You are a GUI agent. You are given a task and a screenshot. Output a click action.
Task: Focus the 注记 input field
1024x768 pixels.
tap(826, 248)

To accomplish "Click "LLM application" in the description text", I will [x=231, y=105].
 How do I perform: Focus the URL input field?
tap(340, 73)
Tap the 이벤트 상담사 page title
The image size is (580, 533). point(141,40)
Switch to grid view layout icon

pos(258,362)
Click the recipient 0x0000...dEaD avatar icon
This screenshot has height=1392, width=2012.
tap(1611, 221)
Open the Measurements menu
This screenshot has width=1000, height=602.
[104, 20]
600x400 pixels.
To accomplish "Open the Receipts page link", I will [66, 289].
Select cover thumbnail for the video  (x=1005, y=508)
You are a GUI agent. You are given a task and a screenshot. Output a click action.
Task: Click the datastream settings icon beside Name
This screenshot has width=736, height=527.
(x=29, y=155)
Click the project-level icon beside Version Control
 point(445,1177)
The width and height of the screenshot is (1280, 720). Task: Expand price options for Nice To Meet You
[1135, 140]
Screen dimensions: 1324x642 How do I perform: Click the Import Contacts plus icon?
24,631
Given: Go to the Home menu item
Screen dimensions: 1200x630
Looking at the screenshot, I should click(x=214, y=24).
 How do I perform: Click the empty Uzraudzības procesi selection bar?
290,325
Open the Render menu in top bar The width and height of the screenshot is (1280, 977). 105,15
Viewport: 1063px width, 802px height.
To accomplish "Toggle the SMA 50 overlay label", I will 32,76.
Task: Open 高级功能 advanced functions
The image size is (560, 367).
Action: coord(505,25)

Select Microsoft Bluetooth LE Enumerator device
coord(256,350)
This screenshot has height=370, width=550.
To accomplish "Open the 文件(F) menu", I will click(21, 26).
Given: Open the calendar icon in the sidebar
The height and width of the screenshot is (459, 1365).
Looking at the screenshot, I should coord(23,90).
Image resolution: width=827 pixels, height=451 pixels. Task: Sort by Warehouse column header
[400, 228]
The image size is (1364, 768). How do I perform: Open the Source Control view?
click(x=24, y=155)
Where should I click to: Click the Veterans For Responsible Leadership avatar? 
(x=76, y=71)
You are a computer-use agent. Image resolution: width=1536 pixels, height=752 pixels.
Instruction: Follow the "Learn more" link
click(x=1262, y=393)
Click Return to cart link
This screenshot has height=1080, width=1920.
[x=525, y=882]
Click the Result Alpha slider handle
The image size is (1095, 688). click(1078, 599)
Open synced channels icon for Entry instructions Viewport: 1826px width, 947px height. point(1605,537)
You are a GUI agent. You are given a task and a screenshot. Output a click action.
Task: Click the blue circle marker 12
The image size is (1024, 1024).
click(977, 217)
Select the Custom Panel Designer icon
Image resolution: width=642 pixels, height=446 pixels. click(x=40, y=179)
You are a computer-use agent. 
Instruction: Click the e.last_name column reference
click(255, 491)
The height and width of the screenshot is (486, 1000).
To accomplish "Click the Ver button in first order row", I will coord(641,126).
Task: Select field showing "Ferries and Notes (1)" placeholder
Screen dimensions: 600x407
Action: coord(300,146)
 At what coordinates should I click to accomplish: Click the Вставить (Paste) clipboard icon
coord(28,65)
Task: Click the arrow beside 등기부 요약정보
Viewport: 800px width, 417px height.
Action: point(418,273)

● ● ●

◆ TO DO: Using the records above, select and copy every line that has the word "computer".

◆ SOLUTION FOR THIS EXERCISE:
You are a computer-use agent. Image resolution: width=1536 pixels, height=752 pixels.
You are a computer-use agent. 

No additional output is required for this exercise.